[net.news] Two comments on keyword-based news

jaw@ames.UUCP (James A. Woods) (03/12/85)

#  "If you don't like the news, go out and make some of your own."
	-- Scoop Nisker, local (S.F.) radio commentator

     Lest everyone has forgotten Mike Lesk's utilities for fast text
searching, you are hereby referred to the neglected paper "Some
Applications of Inverted Indexes on the UNIX System" in the old V7 docs.
Full text searching using inverted files is a fairly painless way of
automating indexing and retrieval; the legal community has known
this for quite some time, using similar systems for case law databases.

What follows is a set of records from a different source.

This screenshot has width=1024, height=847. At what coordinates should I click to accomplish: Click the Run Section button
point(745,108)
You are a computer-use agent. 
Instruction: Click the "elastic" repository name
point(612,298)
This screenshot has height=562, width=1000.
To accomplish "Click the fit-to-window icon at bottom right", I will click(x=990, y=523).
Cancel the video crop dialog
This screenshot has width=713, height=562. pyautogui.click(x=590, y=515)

     In Lesk's paper, a mention of the never-distributed "lookall"
command to build a hashed index of 35 MB of all English files on the
!research machine is thought-provoking.  Space overhead is only a few percent,
assuming that the first 100 tokens (not counting common words) of each file
go into the database.  (We ignore, for the moment, construing netnews
as "English".)  Retrieval time is constant (a few disk seeks), and
indexing is done, possibly incrementally, by cron during the wee hours.

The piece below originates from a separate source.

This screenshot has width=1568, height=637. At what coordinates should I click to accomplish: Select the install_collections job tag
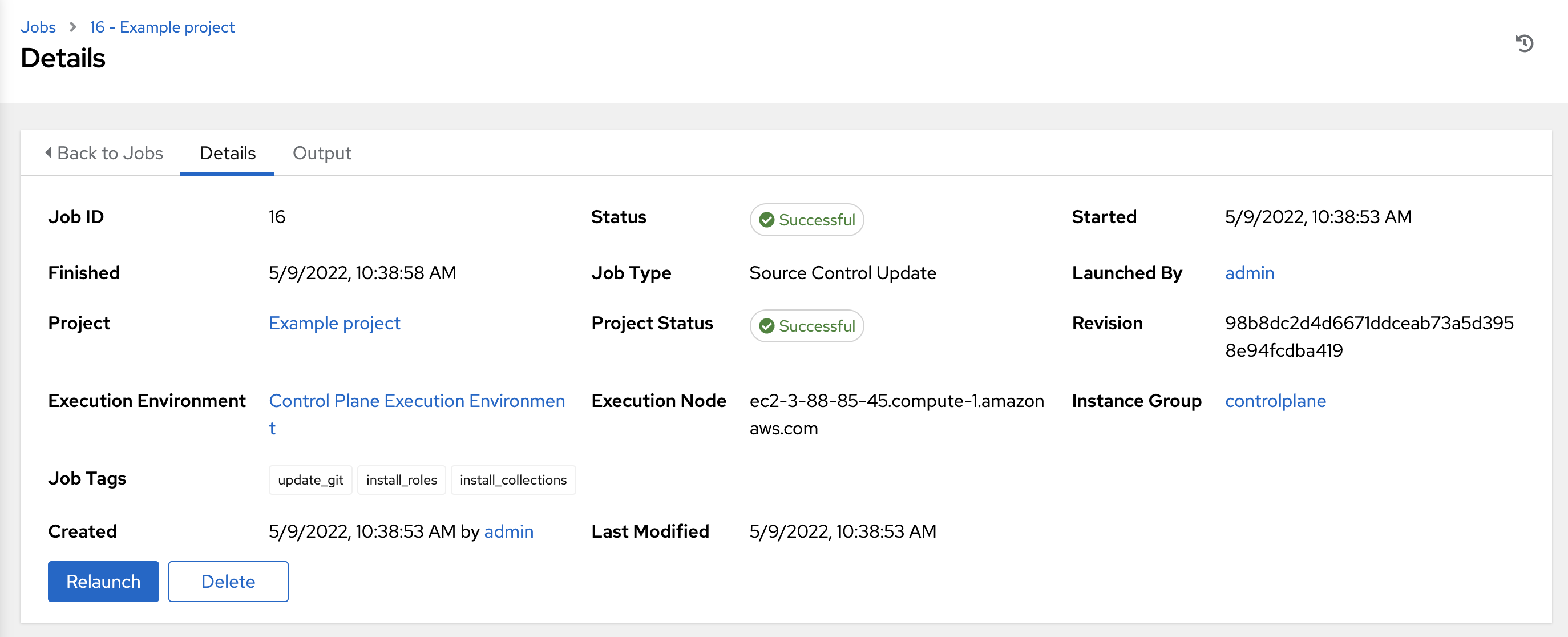[512, 480]
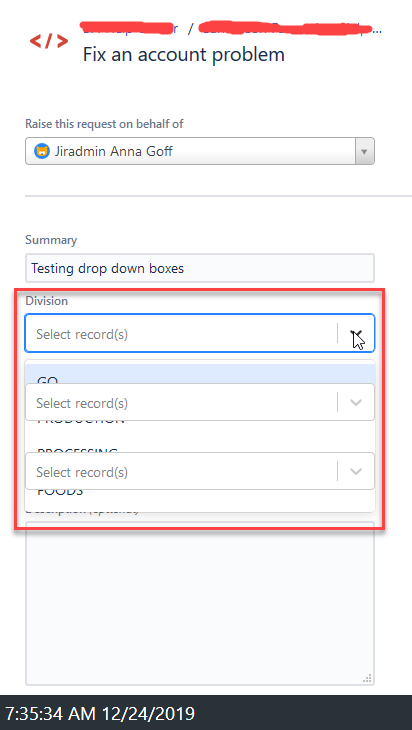Click the Summary field containing Testing drop down boxes
Viewport: 412px width, 730px height.
tap(200, 268)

     Regarding the John Bass comment about 'namei' overhead, Kirk
McKusick has done an admirable job optimizing the function by a factor
of six (25 msec -> 4 msec) for BSD 4.3.  'Namei' now takes up only
a small fraction of system time.  I doubt that news article
access (creation, retrieval, indexing) will figure much into load
for systems fortunate enough to be 4.3-based.  The Salt Lake USENIX
proceedings will provide details.

     -- James A. Woods   {ihnp4,hplabs}!ames!jaw   (or, jaw@riacs)